In what could mark a major development for medical marijuana patients, a Northern California hospital could soon allow patients to openly use pot as medicine.
Officials at Marin General Hospital in Kentfield, Cal., are considering a policy change that would make Marin the first mainstream healthcare facility in California to officially allow marijuana use on its campus.
Members of the Marin Healthcare District Board, the hospital’s governing panel, voted Sept. 13 to direct their staff to study legal and medical issues arising from cannabis use on hospital property. California residents have had access to medical pot since 1996, but none of the state’s clinics or hospitals allows on-site consumption.
U.S. law poses the biggest barrier for local healthcare officials. Federal anti-drug statutes prohibit marijuana for any use, including medical, giving the Department of Justice and other federal agencies wide latitude to punish hospitals that open their doors to pot-smoking patients.
Patients already consume marijuana discreetly in hospitals
But board members, including medical practitioners, said the proposed policy change would recognize reality in modern hospitals. Patients already routinely carry hidden vape pens and edibles into hospitals and use them when nurses, orderlies, and doctors aren’t looking.
Patients commonly use cannabis “undercover” at hospitals across California, said board member Larry Bedard, a retired emergency room physician. Much of it is smuggled into patient rooms by their family and friends, Bedard said.
Among other benefits, a policy allowing open vaping or consumption of THC-laced food in a hospital would make it easier for doctors to ensure their patients aren’t sneaking more dangerous drugs via their vape pens (Spice, K2, flakka, and other synthetics, mostly).
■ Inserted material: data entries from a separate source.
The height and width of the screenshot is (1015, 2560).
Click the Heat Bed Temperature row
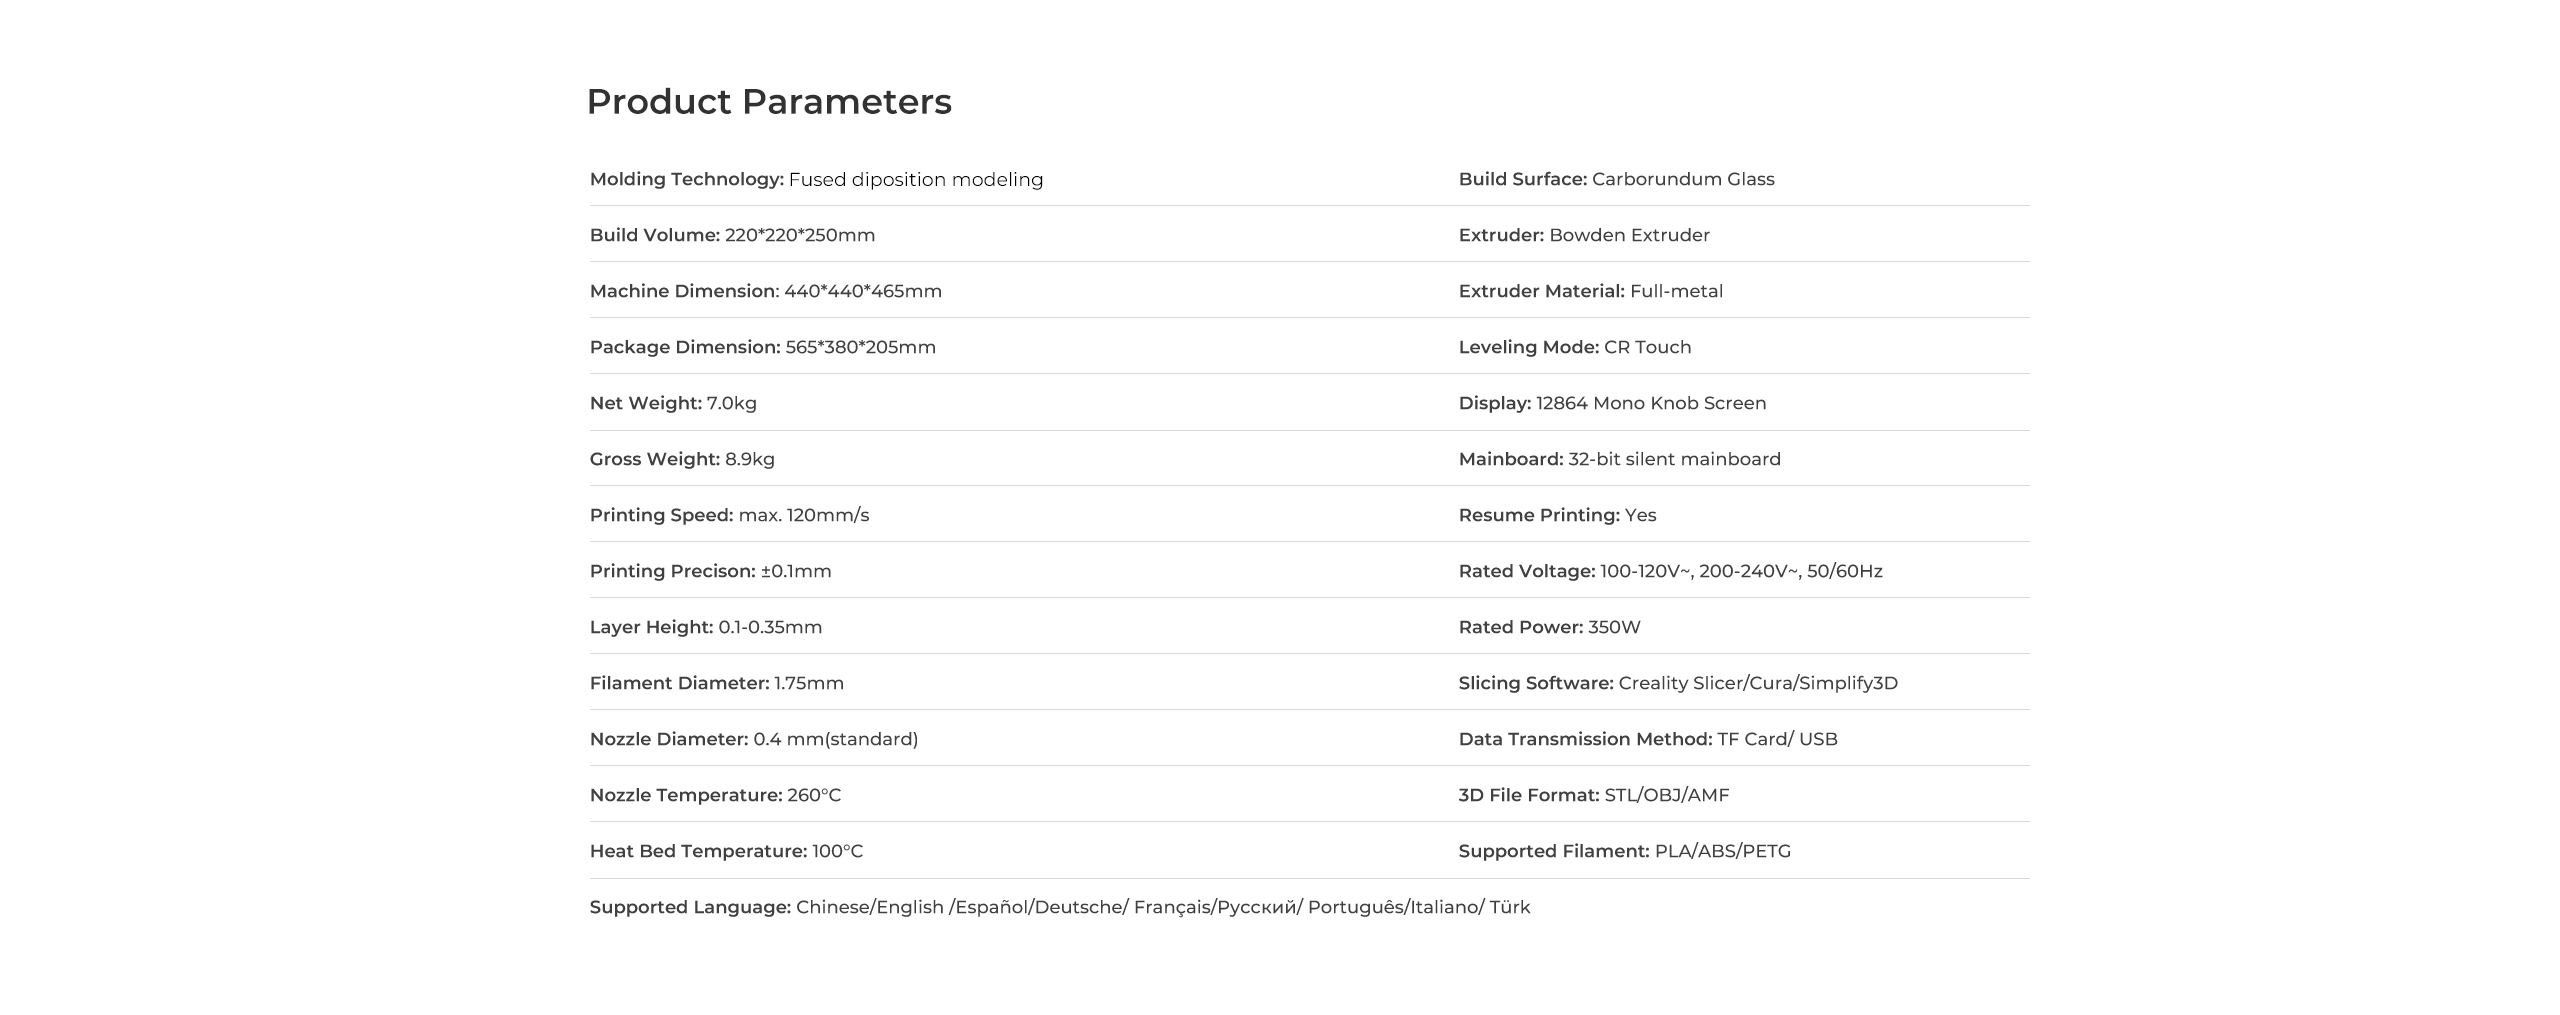click(726, 852)
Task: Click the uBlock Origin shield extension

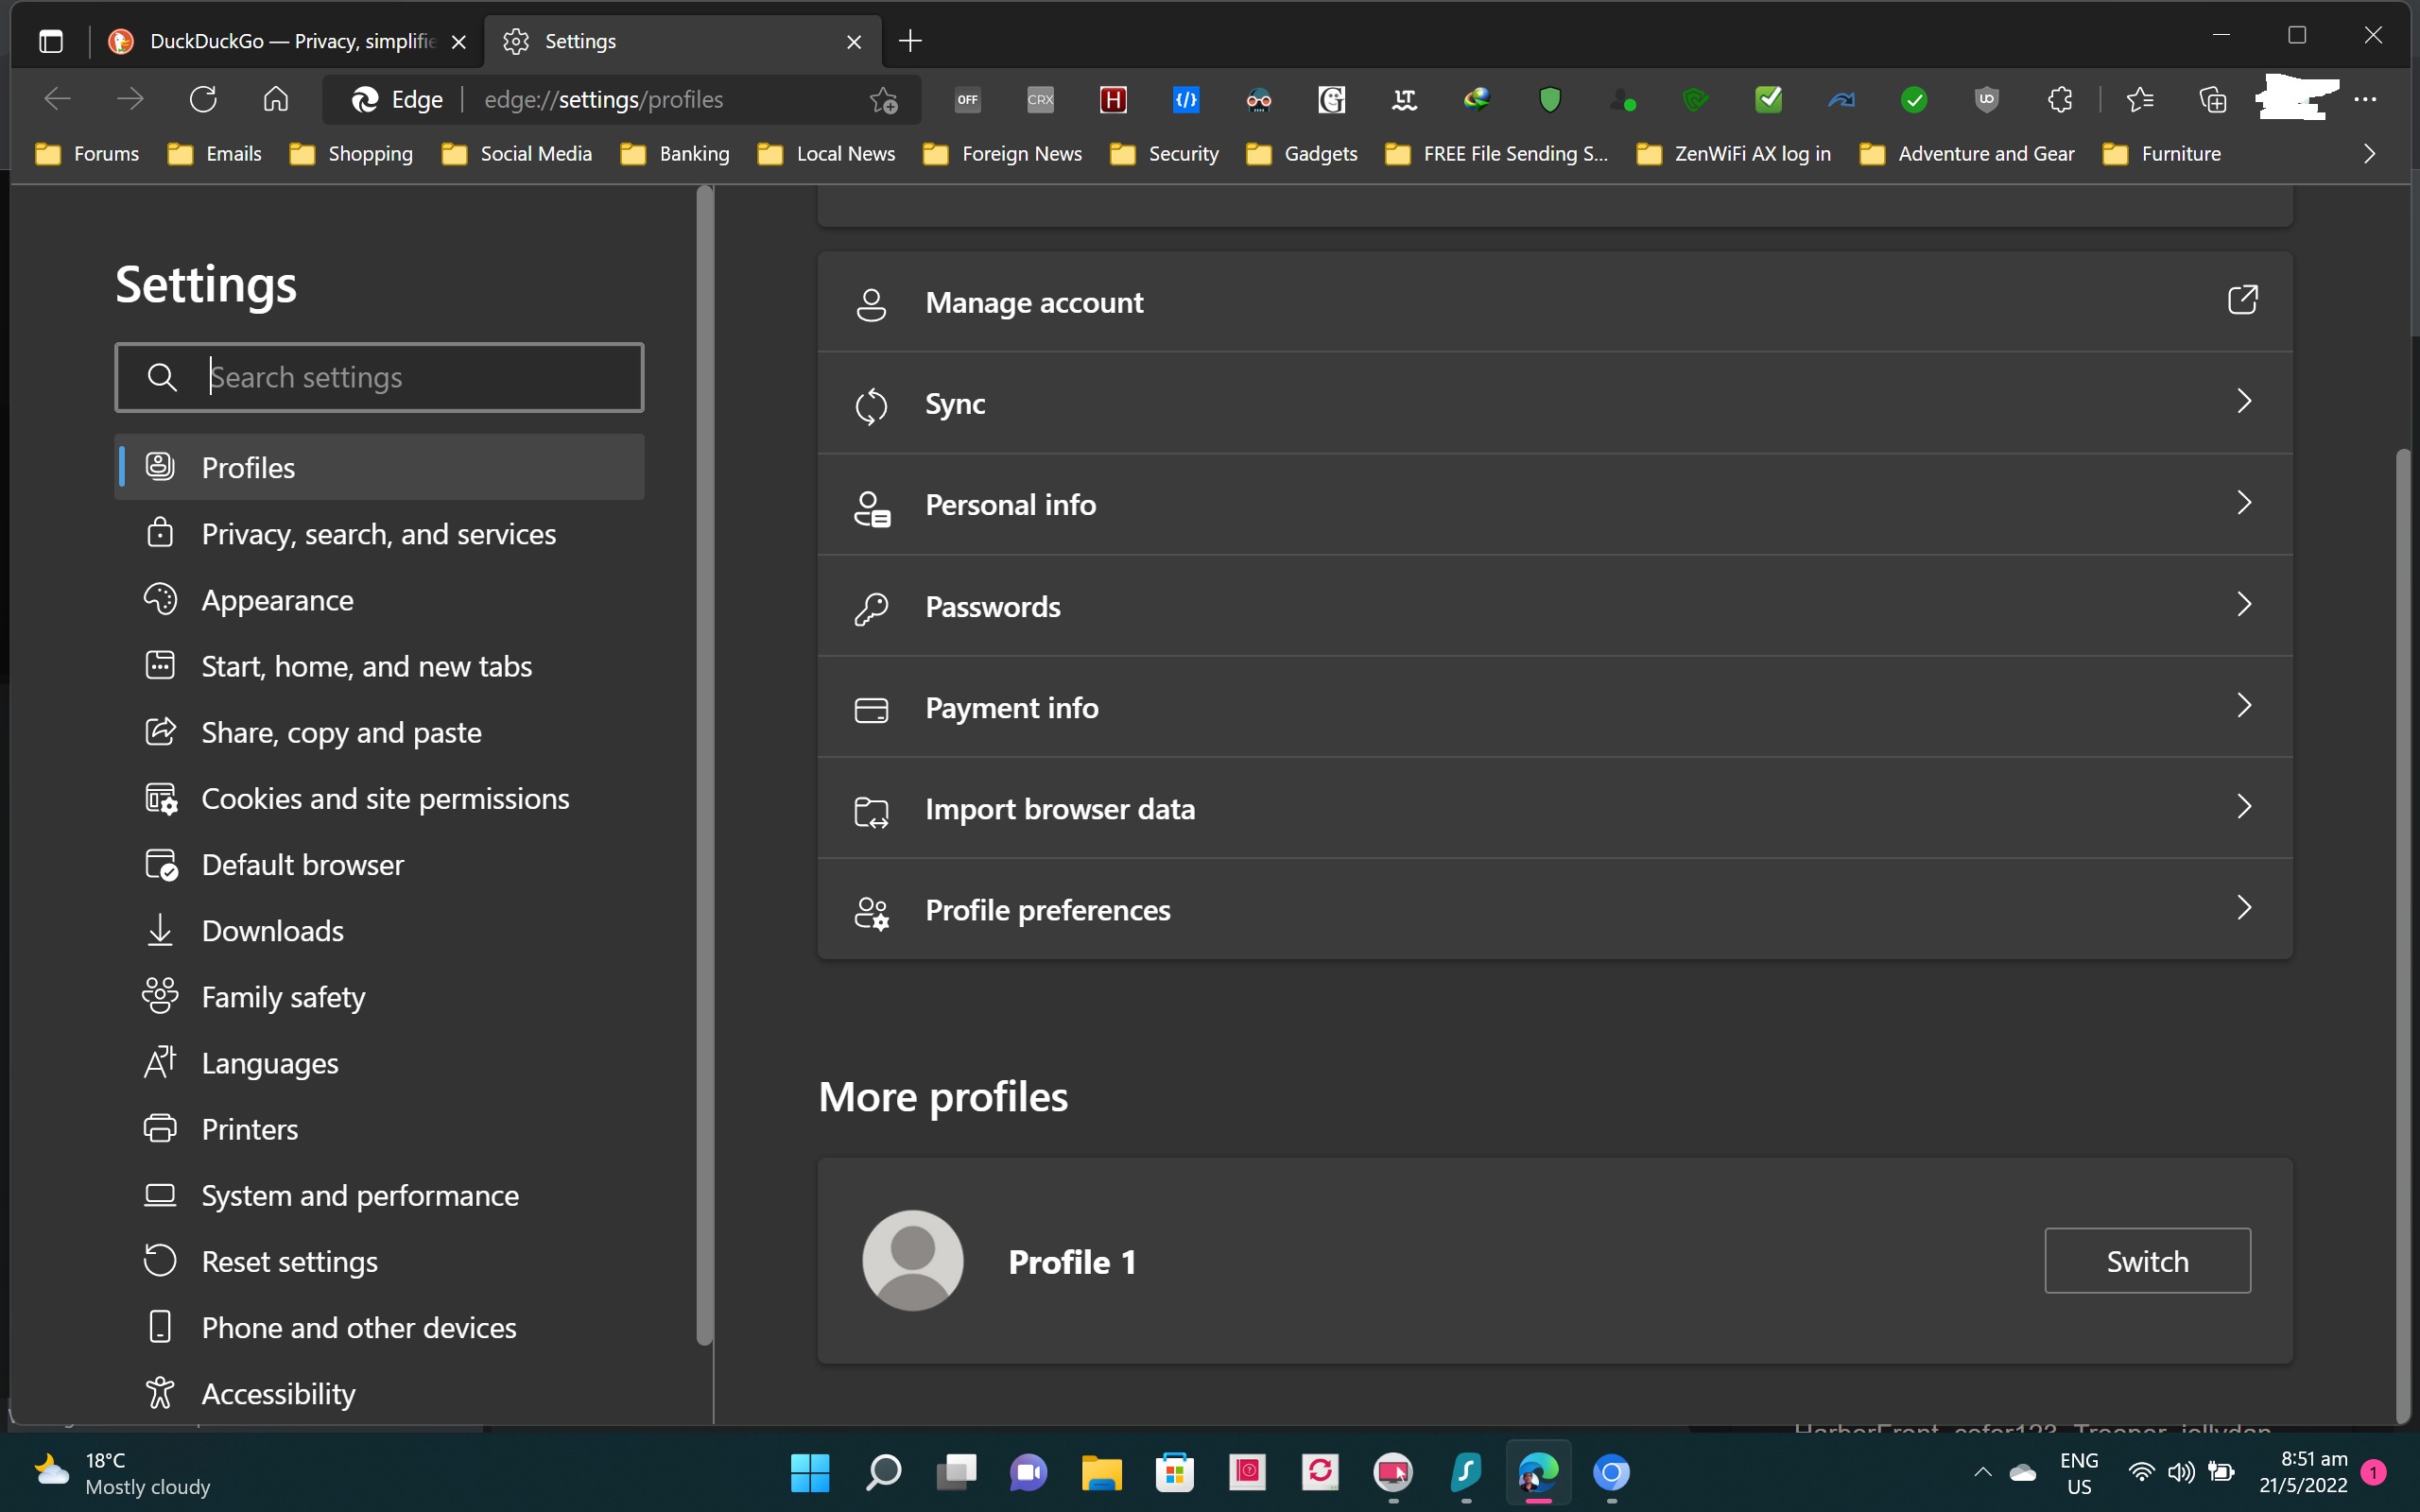Action: [1986, 99]
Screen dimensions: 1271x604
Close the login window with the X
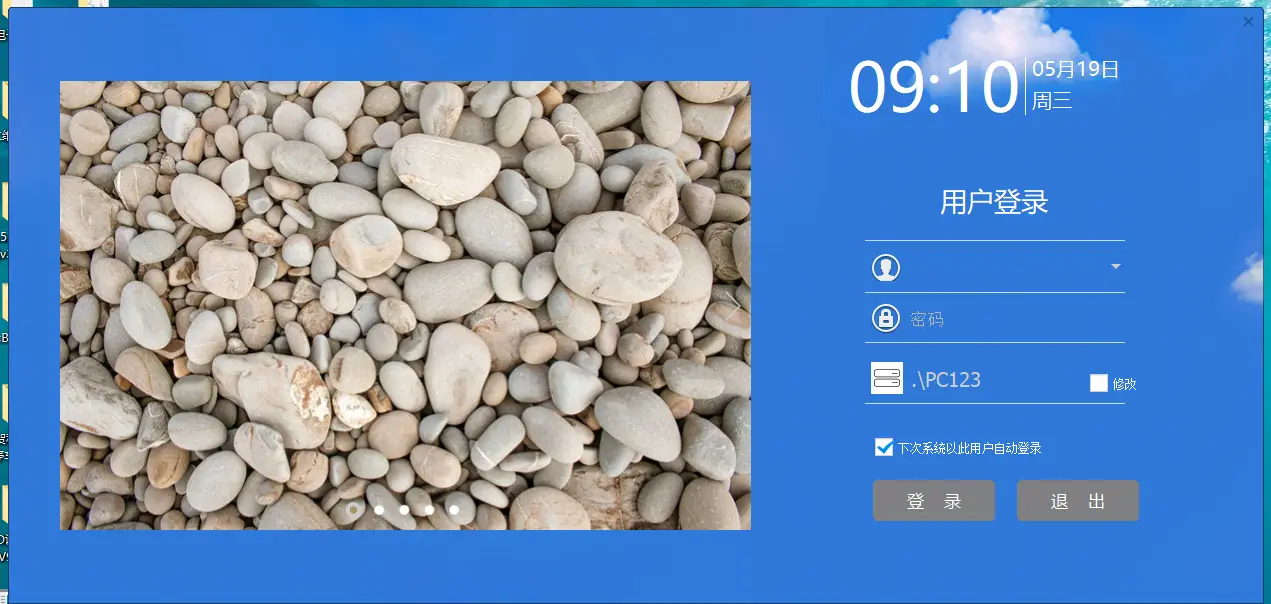click(1248, 22)
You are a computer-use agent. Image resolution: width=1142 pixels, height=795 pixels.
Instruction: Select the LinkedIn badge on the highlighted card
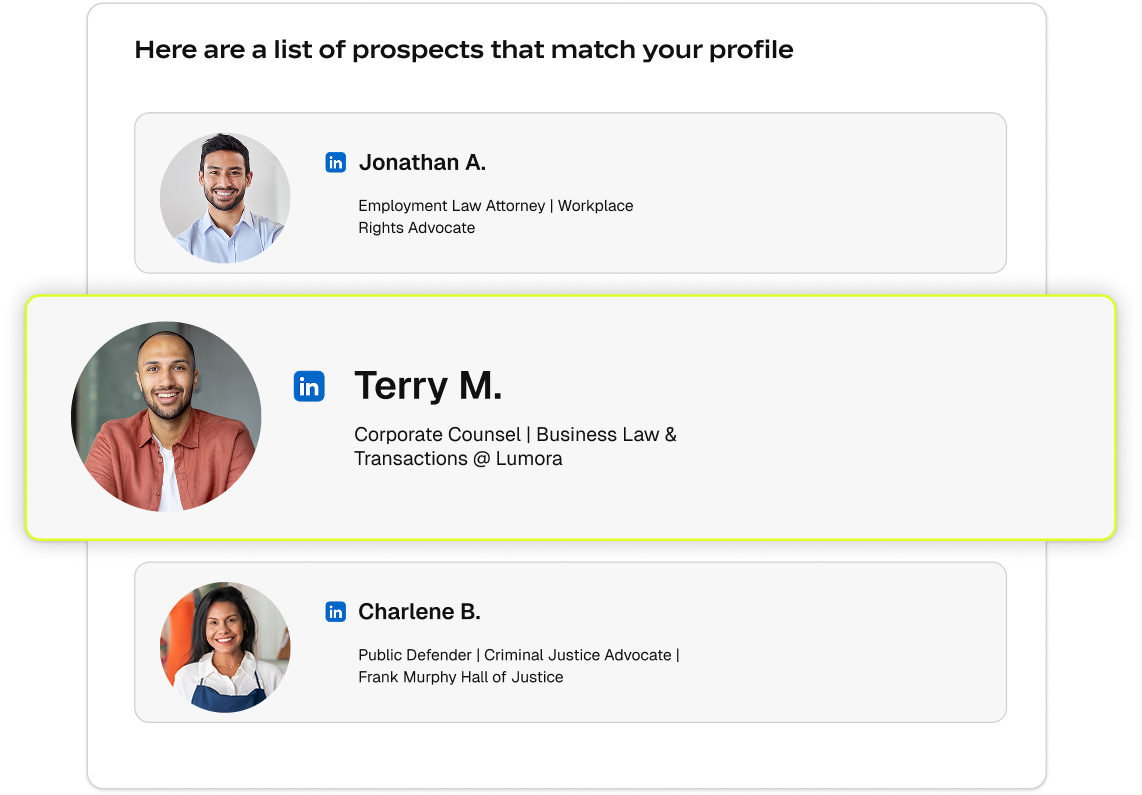pyautogui.click(x=310, y=386)
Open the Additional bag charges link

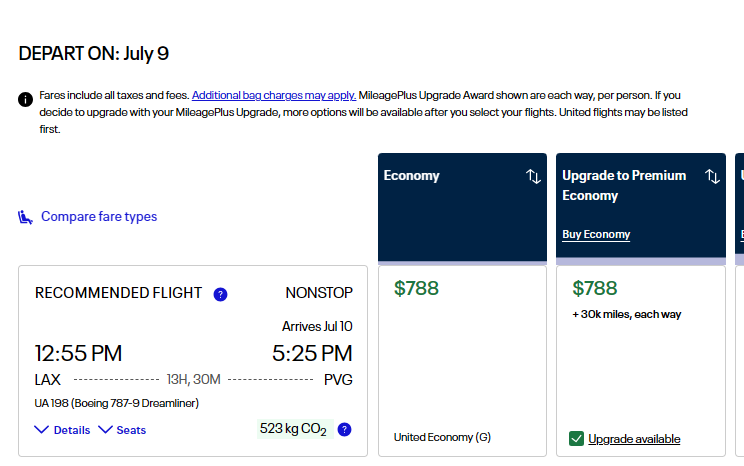tap(274, 95)
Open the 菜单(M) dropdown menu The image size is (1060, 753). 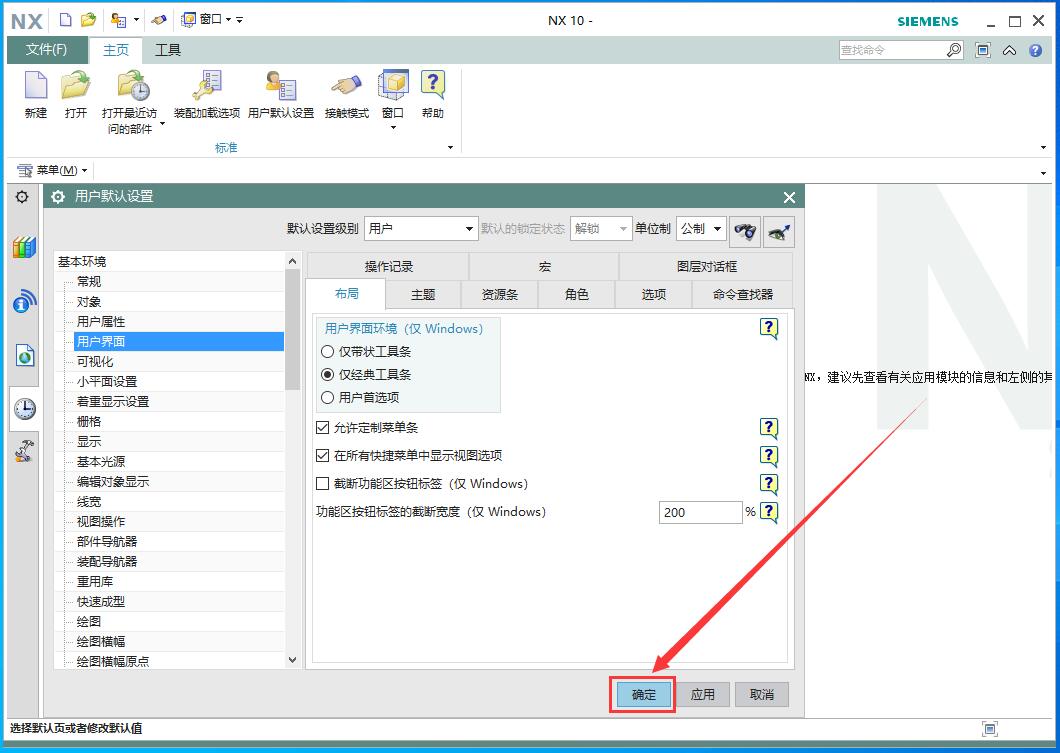click(x=54, y=171)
The policy would also allow physicians to keep track of other medications that could interact with marijuana.
“Cannabis use in this hospital is ‘don’t ask, don’t tell,.’ ” Bedard said. “So I think there’s a cannabis closet.”
Openness is a far better policy, he said. Without honest communication and informed clinical observation, doctors lack all the information needed to treat patients.
Smoking will remain prohibited
Bedard noted that patients won’t be lighting actual joints in their hospital beds anytime soon. Smoking of any kind is banned in all hospitals in the United States and in most other settings in California. That includes marijuana.
Instead, patients would consume cannabis vapor, infused edibles, THC pills, tinctures, or other medicinal preparations. And hospitals are the perfect setting for supervised medical use of the drug, said Larry Cohen, executive director of the Prevention Institute in Oakland and a longtime public health advocate.
“It’s far better for the medical staff to know what people are using and to ensure the right quality and the right fit with other medications, so this is probably smart,” Cohen said. “One of the biggest disadvantages of edibles has to do with unsupervised risk related to children, and clearly this is far less of a concern in a medical institution.”
If Marin General Hospital moves ahead with the proposed policy change, it would likely be the first U.S. hospital to officially allow pot consumption on campus. Maine and Connecticut passed laws that protect medical staff from legal or disciplinary sanctions for giving medical cannabis to patients.
But at least one other California hospital has given patients freedom to use. San Francisco volunteers were allowed to bring edibles to patients during the AIDS crisis of the 1980s, said Dale Gieringer, director of California NORML.
“Brownie Mary used to distribute medicated brownies to AIDS patients in San Francisco,” Gieringer said. “I remember hearing that she visited hospitals.”